After finishing such pretty necks last week, how about another pretty option to put on top of them? I covered sculpting basic long manes a few weeks ago, and it’s the prerequisite reading for today’s post.
I figured I’d class it up a bit this week and cover banded manes. Banded manes are a grooming style common in showing western pleasure, halter, and showmanship. It pops up in other weird places from time to time as well, such as Hunter Under Saddle:
(right) Photo blatantly ripped off from Jennifer Buxton, who has been super tolerant of my “educational use” of her photos.
It’s not ideal, but I’ve seen it at the local pleasure shows were the same horses compete in English pleasure, western pleasure, and showmanship throughout the day. Ideally--for a two day show--you want to fuss with your horse’s mane once and be done with it. It can be hard enough to untack, re-tack, change, and (time willing) eat between classes let alone redo a mane.
A banded mane starts with a pulled mane and the length of a pulled mane varies, usually somewhere between 3 to 8 inches. Granted, I know that’s a little like saying the Disneyland is located somewhere Mexico and Portland, OR... It's there somewhere.
For a banded mane on a stock horse, it’s usually closer to 3 to 5 inches. Short and neat and the keywords here. I vary the length of the mane based on the shape of the neck. In Roxy’s case, she has a thick and cresty neck that you’d see on bulldog type stock horse or a crossbreed. I decided to give her a slightly longer mane to draw attention to the curve and shape of her neck and downplay the width.
However, long manes on thin necked horses can make their necks fugly-thin >
It's all about proportions.
I start my banded mane roughly the same way I started my long one. I mix fresh clay, usually with a few drops of water. Instead of a slug-like shape, I roll my clay into a thinner snake-like shape. However, I don't want it garden-snake thin. More like "I wouldn't want to step on that snake in flip flops" width.
When I'm working on a long mane, I tend to be a bit organic--letting the mane spread into the shape it wants. But with a pulled mane, I have to be more specific. I spread out the mane evenly into a thin and flat shape on the top of the neck. Then I use my favorite tool to cut off the excess clay forming the shape in purple above.
I'd like to fess up at this point that I neglected to take a few in progress photos early in this process. It wasn't until I was halfway through with it that it occurred to me that "oh, maybe this would be something other people would like to know how to do." Seriously, it's a miracle I can still find my way back to my apartment every evening.
Like I did with the long mane, I rough in a few zebra stripes to get an idea of where I want to add visual "interest" in the final project. Then I shape two narrow parallel trenches down the entire length of the mane.
When I'm done with the divots, I go back with my tool and press the tip into the divots again, but this time at a perpendicular angle. I'm trying to deepen the spaces between and create a sloped edge to each band without putting forth the effort of actually sculpting every edge in extreme detail.
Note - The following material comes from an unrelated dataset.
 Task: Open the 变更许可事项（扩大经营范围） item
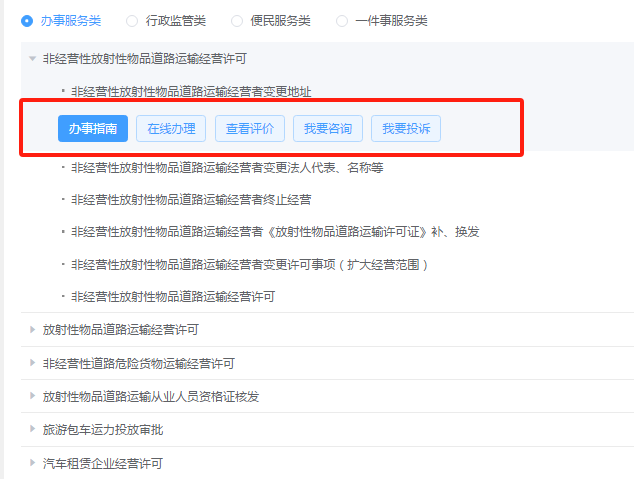[x=250, y=265]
More detailing at the top of the mane, shown from the opposite side of the neck.
I finish sculpting the rest of the mane the same way I sculpted the rest of the long mane then set the model aside to dry.
This is all done with my faithful tool. Or tools rather as I have multiple copies of the same shaped tool floating around my apartment (and purse--and in my car.)
This tool is crucial for the next step. I press the tip of the tool flat into the wet clay, toward the top of the mane. I use the tip to shape divots, representing the space between the bands on a real horse. These should be nice shallow divots, like the ones left on a golf tee by a skilled golfer. Not like the gopher holes I leave when I'm bored enough to stray back onto a golf course.
In the photo left, I've also started detailing the top of the mane between the neck and the band. I press my tool in at different angles, but always pointing toward where the band would be to simulate the gathering of hair.
Ever so delicately, I brush the tip of my tool over the trenches. For most of my sculpting, I will press the tool into the clay, but in the this case I barely want to make contact with the clay. The end result is a slight indication of 1/9th scale rubber bands.
I won't be painting this Roxy myself. She left with Mandy Hood earlier this week for color. However, I've painted a few of these banded manes before. I suggest when you paint your model, keep in mind that these rubber bands only come in four or five colors. If you're lucky, your local tack store may carry white, black, grey, and one color of brown. Obviously, there are many shades of "brown" colored horses so the odds that this one color of band will perfectly match your horse are extremely long. A horse owner will by the closest color and call it good.
When painting bands, I try to paint them with a color of paint that is close but not a perfect match. This will get the band to "pop" from the rest of mane without being unfashionable or unrealistic.